旧ボブソン(東京・港)、ビッグジョン(倉敷市)、エドウイン(東京・荒川)──。これらの国内大手ジーンズメーカーは、経営破綻か経営不振を経験している。一因は「ユニクロ」や「H&M」など、ファストファッションの台頭だ。
そんな大手を横目に堅調な経営を続けるのが、ベティスミス。売上高は約15億円、社員数約60人という中小企業のどこに底力があるのか。
女性特化が変革の原体験
大島康弘社長の父の邦雄氏が、大島被服としてベティスミスを興したのは1962年。当初はビッグジョンの下請けを担っていた。
だが、70年に国内初の女性用ジーンズ専門メーカーに転じる。このとき、当時まだ存在しなかった女性用という新市場を自らの手で切り開いた。これから紹介するベティスミスの数々の変革の裏には、創業期の原体験がある。
重要な決断をする際、大島社長はこの原点に戻る。「市場の先行きを読み、他社より一足早く動くのが、うちのDNA。原体験を大切にし、自ら進んで変わろうとする“変わり癖”を組織に植えつけてきた」(大島社長)。

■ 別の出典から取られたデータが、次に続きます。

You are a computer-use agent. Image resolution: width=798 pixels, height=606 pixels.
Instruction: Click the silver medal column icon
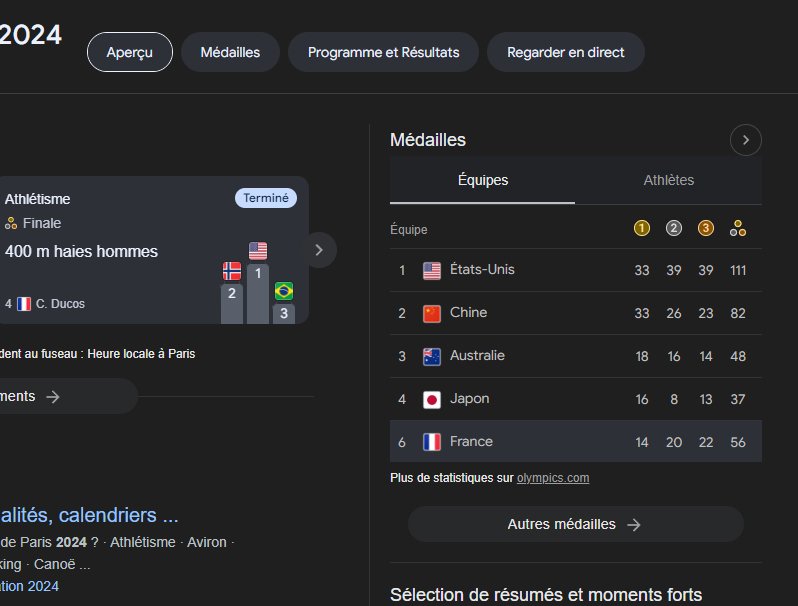[674, 228]
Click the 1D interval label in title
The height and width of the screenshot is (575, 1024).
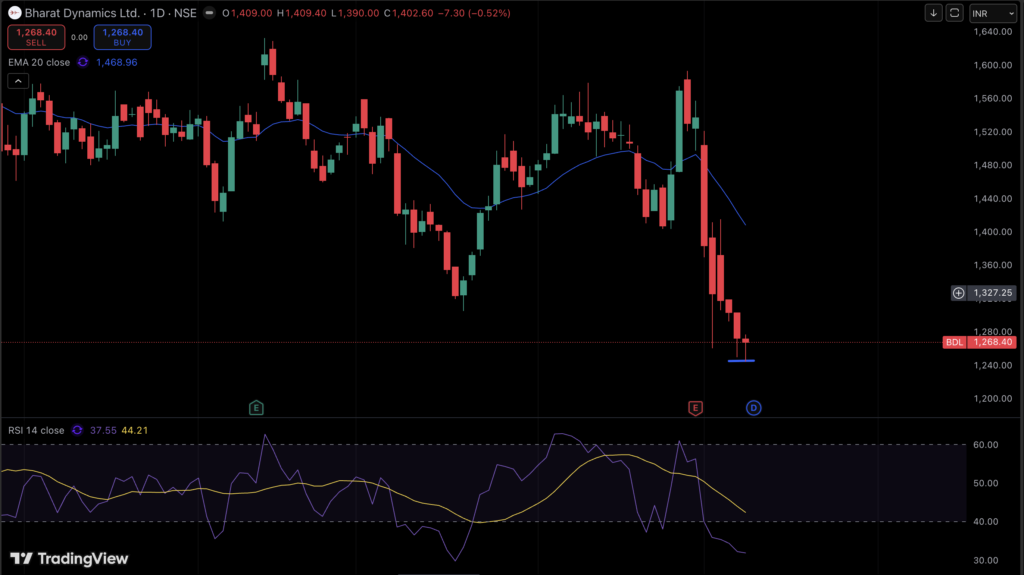click(x=154, y=13)
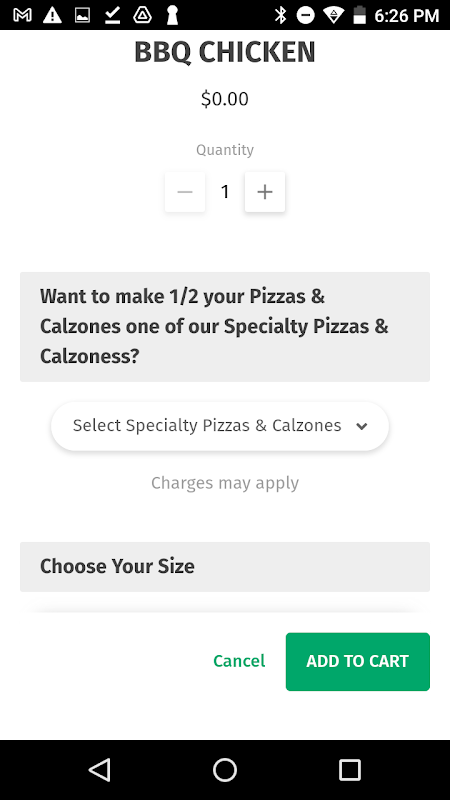Decrease quantity with minus button
The height and width of the screenshot is (800, 450).
pyautogui.click(x=185, y=192)
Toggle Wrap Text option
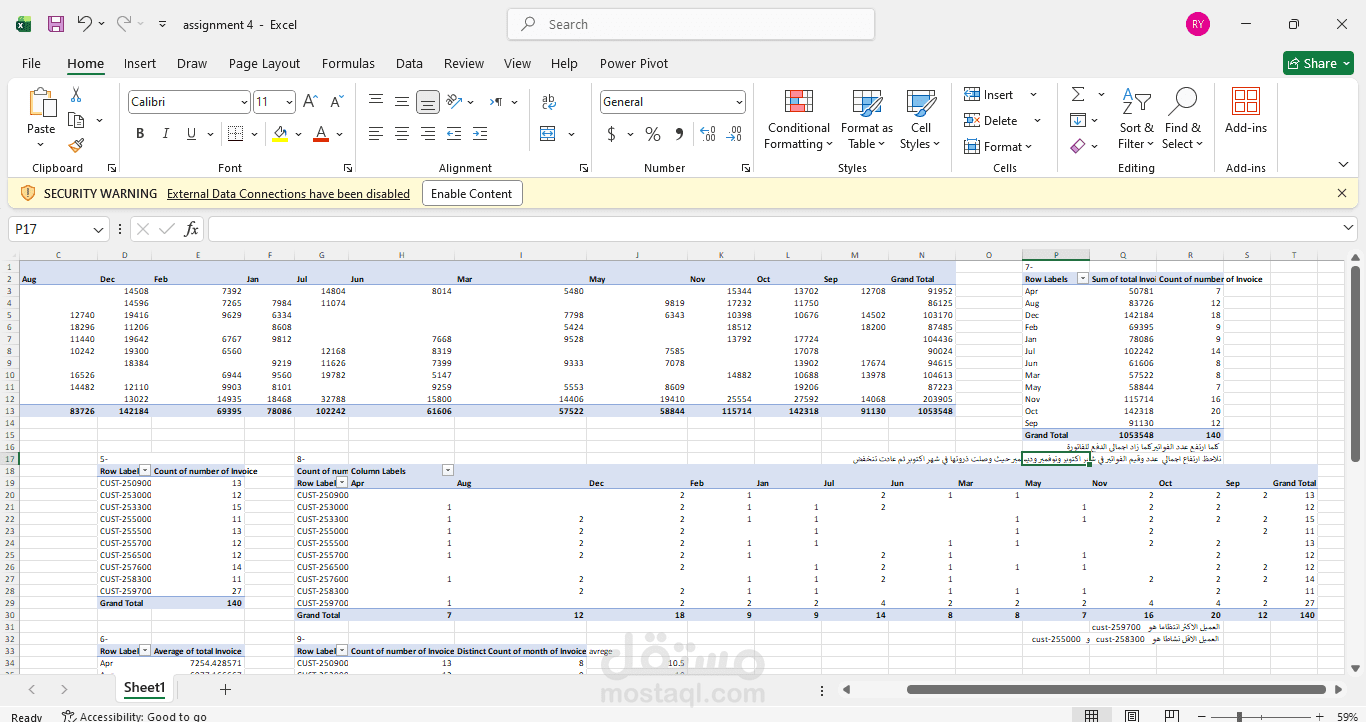This screenshot has width=1366, height=722. pos(548,102)
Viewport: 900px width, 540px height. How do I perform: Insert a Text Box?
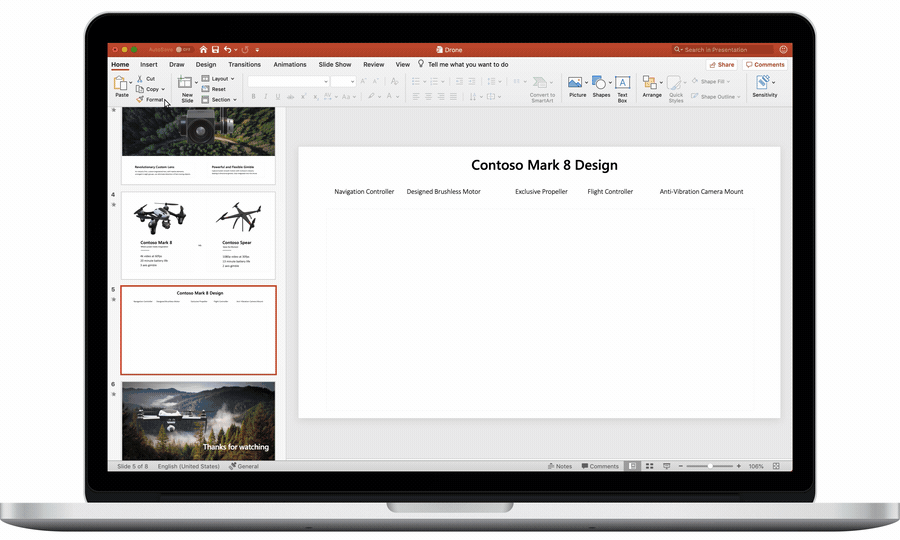click(x=622, y=86)
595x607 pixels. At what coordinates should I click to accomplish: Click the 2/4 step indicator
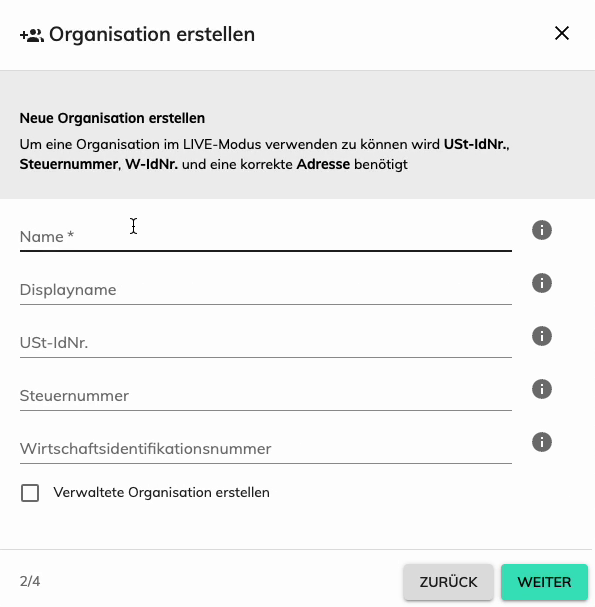[x=30, y=581]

特に売り方に関して、ベティスミスの既成概念にとらわれない姿勢は徹底している。それが最も強く現れたのが、80年代半ばの量販店への進出と、90年代後半~2000年代初めの撤退だ。
量販店へは、社内の猛反発を押し切って進出した。80年代半ば、「ニチイ」や「ダイエー」(いずれも当時)などの総合スーパーに邦雄氏は着目。多店化の勢いを見て「大きな販路になる」と踏んだ。

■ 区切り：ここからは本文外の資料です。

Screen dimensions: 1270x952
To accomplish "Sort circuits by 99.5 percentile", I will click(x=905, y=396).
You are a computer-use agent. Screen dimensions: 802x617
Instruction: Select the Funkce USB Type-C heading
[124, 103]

だが、社内の職人から大反対に遭う。ジーンズショップという従来の販路で商品が手堅く売れていたからだ。しかも当時、量販店にジーンズを卸していたのは、「ノンブランド」と言われる下請け企業。ジーンズ専業でない場合もある。彼らと同列の商売をするのは、自社ブランドを持つ専業メーカーとしての誇りが許さなかった。